→ Brief
Copy out the whole article below on the court ruling about police trespass stops in the Bronx, word for word.

A judge in New York has ruled the New York Police Department must cease to perform “trespass stops” outside certain buildings in the Bronx without reasonable suspicion of trespass. The judge has determined the practice of “stop and frisks” is inherently unlawful or unconstitutional and should not be employed without “reasonable suspicion of trespass.”
Judge Shira Scheindlin outlined in her ruling, “In order for an officer to have ‘reasonable suspicion’ that an individual is engaged in criminal trespass, the officer must be able to articulate facts providing ‘a minimal level of objective justification for making the stop.’” This means, as she cited, they must have “something more than an inchoate and unparticularized suspicion or hunch.”
The ruling came in a lawsuit filed by African-American and Latino residents of New York who argue the NYPD has a “widespread practice of making unlawful stops on suspicion of trespass outside buildings in the Bronx that are enrolled in the Trespass Affidavit Program (“TAP”), which was formerly known in the Bronx as Operation Clean Halls.” It is a program that permits “police officers to patrol inside and around thousands of private residential apartment buildings throughout New York City.”
Entering and exiting a building does not establish “reasonable suspicion of trespass, even if the building is located in a high crime area, and regardless of the time of day, the judge noted.
She found in favor of plaintiffs because the “public interest lies with the enforcement of the Constitution.”

→ Dataset excerpt
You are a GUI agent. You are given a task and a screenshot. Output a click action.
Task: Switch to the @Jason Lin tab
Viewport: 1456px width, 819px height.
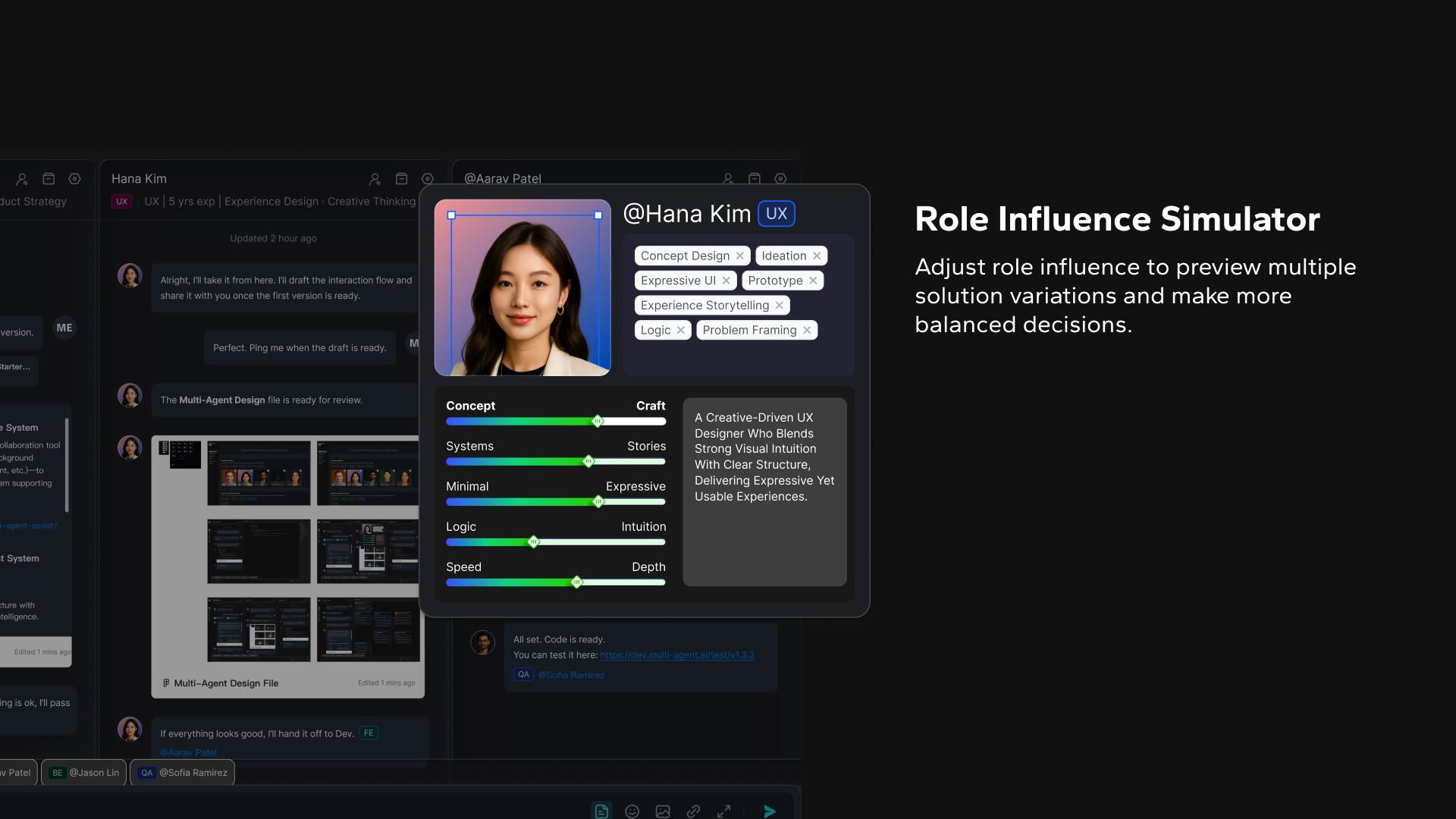click(x=84, y=773)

→ Answer in full
A judge in New York has ruled the New York Police Department must cease to perform “trespass stops” outside certain buildings in the Bronx without reasonable suspicion of trespass. The judge has determined the practice of “stop and frisks” is inherently unlawful or unconstitutional and should not be employed without “reasonable suspicion of trespass.”
Judge Shira Scheindlin outlined in her ruling, “In order for an officer to have ‘reasonable suspicion’ that an individual is engaged in criminal trespass, the officer must be able to articulate facts providing ‘a minimal level of objective justification for making the stop.’” This means, as she cited, they must have “something more than an inchoate and unparticularized suspicion or hunch.”
The ruling came in a lawsuit filed by African-American and Latino residents of New York who argue the NYPD has a “widespread practice of making unlawful stops on suspicion of trespass outside buildings in the Bronx that are enrolled in the Trespass Affidavit Program (“TAP”), which was formerly known in the Bronx as Operation Clean Halls.” It is a program that permits “police officers to patrol inside and around thousands of private residential apartment buildings throughout New York City.”
Entering and exiting a building does not establish “reasonable suspicion of trespass, even if the building is located in a high crime area, and regardless of the time of day, the judge noted.
She found in favor of plaintiffs because the “public interest lies with the enforcement of the Constitution.”